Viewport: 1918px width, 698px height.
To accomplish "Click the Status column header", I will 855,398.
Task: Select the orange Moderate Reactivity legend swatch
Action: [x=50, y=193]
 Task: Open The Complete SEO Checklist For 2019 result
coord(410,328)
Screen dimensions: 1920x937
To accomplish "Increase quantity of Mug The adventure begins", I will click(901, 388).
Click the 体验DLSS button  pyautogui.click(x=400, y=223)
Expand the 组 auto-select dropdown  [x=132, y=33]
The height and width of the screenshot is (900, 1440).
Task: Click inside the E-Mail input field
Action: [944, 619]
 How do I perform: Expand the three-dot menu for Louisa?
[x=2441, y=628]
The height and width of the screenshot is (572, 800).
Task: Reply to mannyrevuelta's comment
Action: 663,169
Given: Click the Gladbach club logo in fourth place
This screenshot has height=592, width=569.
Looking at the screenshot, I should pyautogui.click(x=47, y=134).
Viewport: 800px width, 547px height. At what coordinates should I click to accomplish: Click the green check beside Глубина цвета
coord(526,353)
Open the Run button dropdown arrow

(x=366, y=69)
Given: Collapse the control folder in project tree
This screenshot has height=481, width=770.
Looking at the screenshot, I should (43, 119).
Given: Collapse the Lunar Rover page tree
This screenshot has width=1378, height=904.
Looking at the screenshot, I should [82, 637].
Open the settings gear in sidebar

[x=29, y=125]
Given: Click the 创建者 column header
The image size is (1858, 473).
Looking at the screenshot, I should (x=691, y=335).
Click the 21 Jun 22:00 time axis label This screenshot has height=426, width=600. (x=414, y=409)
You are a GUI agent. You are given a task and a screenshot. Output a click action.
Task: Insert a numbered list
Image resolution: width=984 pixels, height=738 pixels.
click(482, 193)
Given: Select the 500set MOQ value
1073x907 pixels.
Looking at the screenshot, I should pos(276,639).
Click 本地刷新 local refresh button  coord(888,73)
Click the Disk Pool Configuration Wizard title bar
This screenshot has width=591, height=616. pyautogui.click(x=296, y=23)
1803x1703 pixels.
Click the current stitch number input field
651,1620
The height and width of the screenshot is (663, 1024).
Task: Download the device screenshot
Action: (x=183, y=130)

• [What you are asked to do]: Having read the material, transcribe all of it exactly.

• [Response area]:
Viewport: 1918px width, 698px height.
To accomplish "Click the Status column header", I will 855,398.
Task: Select the orange Moderate Reactivity legend swatch
Action: [x=50, y=193]
 Task: Open The Complete SEO Checklist For 2019 result
coord(410,328)
Screen dimensions: 1920x937
To accomplish "Increase quantity of Mug The adventure begins", I will click(901, 388).
Click the 体验DLSS button  pyautogui.click(x=400, y=223)
Expand the 组 auto-select dropdown  [x=132, y=33]
The height and width of the screenshot is (900, 1440).
Task: Click inside the E-Mail input field
Action: [944, 619]
 How do I perform: Expand the three-dot menu for Louisa?
[x=2441, y=628]
The height and width of the screenshot is (572, 800).
Task: Reply to mannyrevuelta's comment
Action: 663,169
Given: Click the Gladbach club logo in fourth place
This screenshot has height=592, width=569.
Looking at the screenshot, I should pyautogui.click(x=47, y=134).
Viewport: 800px width, 547px height. At what coordinates should I click to accomplish: Click the green check beside Глубина цвета
coord(526,353)
Open the Run button dropdown arrow

(x=366, y=69)
Given: Collapse the control folder in project tree
This screenshot has height=481, width=770.
Looking at the screenshot, I should (43, 119).
Given: Collapse the Lunar Rover page tree
This screenshot has width=1378, height=904.
Looking at the screenshot, I should [82, 637].
Open the settings gear in sidebar

[x=29, y=125]
Given: Click the 创建者 column header
The image size is (1858, 473).
Looking at the screenshot, I should (x=691, y=335).
Click the 21 Jun 22:00 time axis label This screenshot has height=426, width=600. (x=414, y=409)
You are a GUI agent. You are given a task and a screenshot. Output a click action.
Task: Insert a numbered list
Image resolution: width=984 pixels, height=738 pixels.
click(482, 193)
Given: Select the 500set MOQ value
1073x907 pixels.
Looking at the screenshot, I should pos(276,639).
Click 本地刷新 local refresh button  coord(888,73)
Click the Disk Pool Configuration Wizard title bar
This screenshot has width=591, height=616. pyautogui.click(x=296, y=23)
1803x1703 pixels.
Click the current stitch number input field
651,1620
The height and width of the screenshot is (663, 1024).
Task: Download the device screenshot
Action: (x=183, y=130)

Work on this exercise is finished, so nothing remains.